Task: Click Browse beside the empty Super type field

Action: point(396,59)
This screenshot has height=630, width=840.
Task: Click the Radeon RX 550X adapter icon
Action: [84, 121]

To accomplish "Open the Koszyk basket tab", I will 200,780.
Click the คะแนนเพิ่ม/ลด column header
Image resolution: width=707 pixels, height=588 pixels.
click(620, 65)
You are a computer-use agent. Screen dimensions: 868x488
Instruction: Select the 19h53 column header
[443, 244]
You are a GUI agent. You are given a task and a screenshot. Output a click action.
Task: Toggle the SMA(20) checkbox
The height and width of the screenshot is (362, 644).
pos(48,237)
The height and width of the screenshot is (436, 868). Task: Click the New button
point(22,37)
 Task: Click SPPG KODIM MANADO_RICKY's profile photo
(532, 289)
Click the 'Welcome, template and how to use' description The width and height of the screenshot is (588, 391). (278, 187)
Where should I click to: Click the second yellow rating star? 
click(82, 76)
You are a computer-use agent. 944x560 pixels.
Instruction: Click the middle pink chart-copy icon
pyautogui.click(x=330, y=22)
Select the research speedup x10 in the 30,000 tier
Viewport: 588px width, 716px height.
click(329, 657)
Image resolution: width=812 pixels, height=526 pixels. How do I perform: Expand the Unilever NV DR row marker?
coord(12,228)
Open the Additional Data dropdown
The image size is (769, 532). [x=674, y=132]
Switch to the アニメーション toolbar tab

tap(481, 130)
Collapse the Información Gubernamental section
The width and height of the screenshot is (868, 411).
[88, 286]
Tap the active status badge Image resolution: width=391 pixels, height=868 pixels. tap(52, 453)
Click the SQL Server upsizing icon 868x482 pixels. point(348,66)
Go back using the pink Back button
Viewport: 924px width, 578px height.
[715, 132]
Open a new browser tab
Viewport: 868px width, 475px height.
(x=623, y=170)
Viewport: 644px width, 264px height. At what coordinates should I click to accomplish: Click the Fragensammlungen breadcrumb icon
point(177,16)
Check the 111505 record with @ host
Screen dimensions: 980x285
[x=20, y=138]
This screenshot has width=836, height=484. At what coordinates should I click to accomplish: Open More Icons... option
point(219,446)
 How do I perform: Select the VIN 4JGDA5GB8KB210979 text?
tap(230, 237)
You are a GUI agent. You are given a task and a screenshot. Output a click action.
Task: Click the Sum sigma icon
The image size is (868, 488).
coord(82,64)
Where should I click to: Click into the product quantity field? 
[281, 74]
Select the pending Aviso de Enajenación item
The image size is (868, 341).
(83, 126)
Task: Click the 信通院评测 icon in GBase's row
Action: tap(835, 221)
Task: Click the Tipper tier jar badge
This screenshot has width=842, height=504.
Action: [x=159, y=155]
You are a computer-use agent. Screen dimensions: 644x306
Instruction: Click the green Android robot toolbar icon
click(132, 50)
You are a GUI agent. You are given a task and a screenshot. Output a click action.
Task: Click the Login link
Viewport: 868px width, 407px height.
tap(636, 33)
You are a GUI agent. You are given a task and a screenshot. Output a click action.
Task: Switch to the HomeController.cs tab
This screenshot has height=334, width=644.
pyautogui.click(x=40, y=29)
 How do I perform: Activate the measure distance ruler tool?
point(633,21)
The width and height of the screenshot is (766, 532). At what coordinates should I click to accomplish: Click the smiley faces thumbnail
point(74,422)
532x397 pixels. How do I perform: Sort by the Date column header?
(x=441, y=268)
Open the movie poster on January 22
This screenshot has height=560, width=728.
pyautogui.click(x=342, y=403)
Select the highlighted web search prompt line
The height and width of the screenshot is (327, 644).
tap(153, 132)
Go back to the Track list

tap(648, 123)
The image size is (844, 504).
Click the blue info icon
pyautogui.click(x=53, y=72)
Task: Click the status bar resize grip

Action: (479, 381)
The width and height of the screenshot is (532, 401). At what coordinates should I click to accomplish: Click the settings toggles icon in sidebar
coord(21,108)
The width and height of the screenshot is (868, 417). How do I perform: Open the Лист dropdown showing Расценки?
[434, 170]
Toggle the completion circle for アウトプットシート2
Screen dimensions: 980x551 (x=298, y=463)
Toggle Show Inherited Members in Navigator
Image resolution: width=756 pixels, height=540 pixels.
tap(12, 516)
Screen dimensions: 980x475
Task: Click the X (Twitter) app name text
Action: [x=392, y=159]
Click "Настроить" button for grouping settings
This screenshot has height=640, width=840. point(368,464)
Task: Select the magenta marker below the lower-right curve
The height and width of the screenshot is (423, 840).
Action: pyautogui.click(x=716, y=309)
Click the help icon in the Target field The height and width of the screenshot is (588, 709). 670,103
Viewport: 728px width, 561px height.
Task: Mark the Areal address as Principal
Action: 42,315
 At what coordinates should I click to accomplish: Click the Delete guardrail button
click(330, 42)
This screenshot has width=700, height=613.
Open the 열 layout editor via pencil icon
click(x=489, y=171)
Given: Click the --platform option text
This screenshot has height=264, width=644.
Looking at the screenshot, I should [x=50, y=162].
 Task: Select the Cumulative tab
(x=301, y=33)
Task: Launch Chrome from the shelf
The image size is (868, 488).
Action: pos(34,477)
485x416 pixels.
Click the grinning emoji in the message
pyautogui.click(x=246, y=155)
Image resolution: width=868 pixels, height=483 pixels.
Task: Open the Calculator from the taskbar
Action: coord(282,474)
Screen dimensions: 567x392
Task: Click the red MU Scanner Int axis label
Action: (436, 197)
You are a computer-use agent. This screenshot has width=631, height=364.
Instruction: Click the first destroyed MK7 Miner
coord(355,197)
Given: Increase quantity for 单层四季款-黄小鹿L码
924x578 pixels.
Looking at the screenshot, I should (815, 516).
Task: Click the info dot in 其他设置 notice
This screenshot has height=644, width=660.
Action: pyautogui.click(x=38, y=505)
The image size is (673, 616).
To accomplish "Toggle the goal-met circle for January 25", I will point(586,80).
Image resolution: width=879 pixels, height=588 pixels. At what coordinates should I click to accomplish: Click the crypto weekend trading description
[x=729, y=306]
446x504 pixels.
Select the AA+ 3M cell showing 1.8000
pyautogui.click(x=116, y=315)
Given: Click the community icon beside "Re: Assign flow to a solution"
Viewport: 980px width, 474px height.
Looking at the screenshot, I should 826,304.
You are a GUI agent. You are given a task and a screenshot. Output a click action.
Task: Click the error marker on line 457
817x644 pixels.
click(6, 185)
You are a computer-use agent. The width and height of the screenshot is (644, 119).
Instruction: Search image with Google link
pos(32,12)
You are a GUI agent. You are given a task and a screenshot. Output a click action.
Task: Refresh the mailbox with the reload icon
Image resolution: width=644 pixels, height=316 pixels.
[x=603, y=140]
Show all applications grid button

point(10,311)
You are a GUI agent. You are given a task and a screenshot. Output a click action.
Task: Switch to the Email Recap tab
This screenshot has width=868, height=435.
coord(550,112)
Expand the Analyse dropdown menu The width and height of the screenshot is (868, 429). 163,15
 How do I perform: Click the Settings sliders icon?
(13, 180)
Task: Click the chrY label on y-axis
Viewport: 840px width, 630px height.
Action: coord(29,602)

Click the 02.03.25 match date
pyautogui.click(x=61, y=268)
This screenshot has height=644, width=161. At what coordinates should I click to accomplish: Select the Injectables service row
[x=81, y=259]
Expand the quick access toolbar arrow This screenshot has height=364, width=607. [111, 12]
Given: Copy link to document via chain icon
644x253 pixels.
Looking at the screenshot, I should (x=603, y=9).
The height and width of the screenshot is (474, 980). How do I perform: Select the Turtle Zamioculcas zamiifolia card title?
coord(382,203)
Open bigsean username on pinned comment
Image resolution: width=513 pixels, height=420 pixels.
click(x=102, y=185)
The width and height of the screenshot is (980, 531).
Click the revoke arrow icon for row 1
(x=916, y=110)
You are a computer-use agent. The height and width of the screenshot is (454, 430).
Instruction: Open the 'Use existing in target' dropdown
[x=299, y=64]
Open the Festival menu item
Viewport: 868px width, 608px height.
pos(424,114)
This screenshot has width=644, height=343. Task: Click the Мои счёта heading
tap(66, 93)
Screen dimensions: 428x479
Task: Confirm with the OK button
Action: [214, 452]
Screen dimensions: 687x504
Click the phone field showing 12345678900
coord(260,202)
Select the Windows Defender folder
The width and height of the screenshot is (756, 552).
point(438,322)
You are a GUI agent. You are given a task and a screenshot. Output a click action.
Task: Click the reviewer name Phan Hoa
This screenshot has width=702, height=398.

_Task_. Search the listing above for the lines with "Open the movie poster on January 22" and "Task: Select the magenta", then output those lines and all lines between them exactly.

_Answer to this task_.
Open the movie poster on January 22
This screenshot has height=560, width=728.
pyautogui.click(x=342, y=403)
Select the highlighted web search prompt line
The height and width of the screenshot is (327, 644).
tap(153, 132)
Go back to the Track list

tap(648, 123)
The image size is (844, 504).
Click the blue info icon
pyautogui.click(x=53, y=72)
Task: Click the status bar resize grip

Action: (479, 381)
The width and height of the screenshot is (532, 401). At what coordinates should I click to accomplish: Click the settings toggles icon in sidebar
coord(21,108)
The width and height of the screenshot is (868, 417). How do I perform: Open the Лист dropdown showing Расценки?
[434, 170]
Toggle the completion circle for アウトプットシート2
Screen dimensions: 980x551 (x=298, y=463)
Toggle Show Inherited Members in Navigator
Image resolution: width=756 pixels, height=540 pixels.
tap(12, 516)
Screen dimensions: 980x475
Task: Click the X (Twitter) app name text
Action: [x=392, y=159]
Click "Настроить" button for grouping settings
This screenshot has height=640, width=840. point(368,464)
Task: Select the magenta marker below the lower-right curve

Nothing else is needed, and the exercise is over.